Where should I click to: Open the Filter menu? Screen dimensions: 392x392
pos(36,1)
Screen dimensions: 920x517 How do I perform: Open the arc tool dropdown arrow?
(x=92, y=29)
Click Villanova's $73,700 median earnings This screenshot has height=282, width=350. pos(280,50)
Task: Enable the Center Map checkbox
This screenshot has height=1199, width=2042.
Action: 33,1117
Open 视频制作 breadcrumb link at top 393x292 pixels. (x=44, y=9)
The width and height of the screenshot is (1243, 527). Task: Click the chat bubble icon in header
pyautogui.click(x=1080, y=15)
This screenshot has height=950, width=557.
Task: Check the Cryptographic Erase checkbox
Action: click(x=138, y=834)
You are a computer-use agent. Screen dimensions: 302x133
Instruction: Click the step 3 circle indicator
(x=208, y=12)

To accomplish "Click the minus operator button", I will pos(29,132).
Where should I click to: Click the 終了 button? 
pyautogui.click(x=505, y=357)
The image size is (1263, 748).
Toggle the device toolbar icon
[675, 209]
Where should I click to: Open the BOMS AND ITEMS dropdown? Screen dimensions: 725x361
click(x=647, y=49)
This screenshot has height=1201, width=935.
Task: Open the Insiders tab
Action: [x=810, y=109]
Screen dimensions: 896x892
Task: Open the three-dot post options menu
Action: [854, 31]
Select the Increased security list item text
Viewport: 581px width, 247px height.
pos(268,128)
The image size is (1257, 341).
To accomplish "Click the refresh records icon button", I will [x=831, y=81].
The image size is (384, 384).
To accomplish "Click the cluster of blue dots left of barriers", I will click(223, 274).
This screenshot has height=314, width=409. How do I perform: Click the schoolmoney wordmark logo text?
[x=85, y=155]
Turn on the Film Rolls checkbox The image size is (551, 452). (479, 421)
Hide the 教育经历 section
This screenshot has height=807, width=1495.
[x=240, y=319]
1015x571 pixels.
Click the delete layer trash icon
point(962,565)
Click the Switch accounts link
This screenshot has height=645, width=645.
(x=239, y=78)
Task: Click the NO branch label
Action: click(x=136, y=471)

◆ **Stated problem**
Please convert everything from the line containing "You are a computer-use" down to the line containing "pos(268,128)", both included, into a Markdown table with a Row column for the row number and a Content column for the line. Leave out blank lines.

◆ **Response**
| Row | Content |
|---|---|
| 1 | You are a computer-use agent. Screen dimensions: 302x133 |
| 2 | Instruction: Click the step 3 circle indicator |
| 3 | (x=208, y=12) |
| 4 | To accomplish "Click the minus operator button", I will pos(29,132). |
| 5 | Where should I click to: Click the 終了 button?  |
| 6 | pyautogui.click(x=505, y=357) |
| 7 | The image size is (1263, 748). |
| 8 | Toggle the device toolbar icon |
| 9 | [675, 209] |
| 10 | Where should I click to: Open the BOMS AND ITEMS dropdown? Screen dimensions: 725x361 |
| 11 | click(x=647, y=49) |
| 12 | This screenshot has height=1201, width=935. |
| 13 | Task: Open the Insiders tab |
| 14 | Action: [x=810, y=109] |
| 15 | Screen dimensions: 896x892 |
| 16 | Task: Open the three-dot post options menu |
| 17 | Action: [854, 31] |
| 18 | Select the Increased security list item text |
| 19 | Viewport: 581px width, 247px height. |
| 20 | pos(268,128) |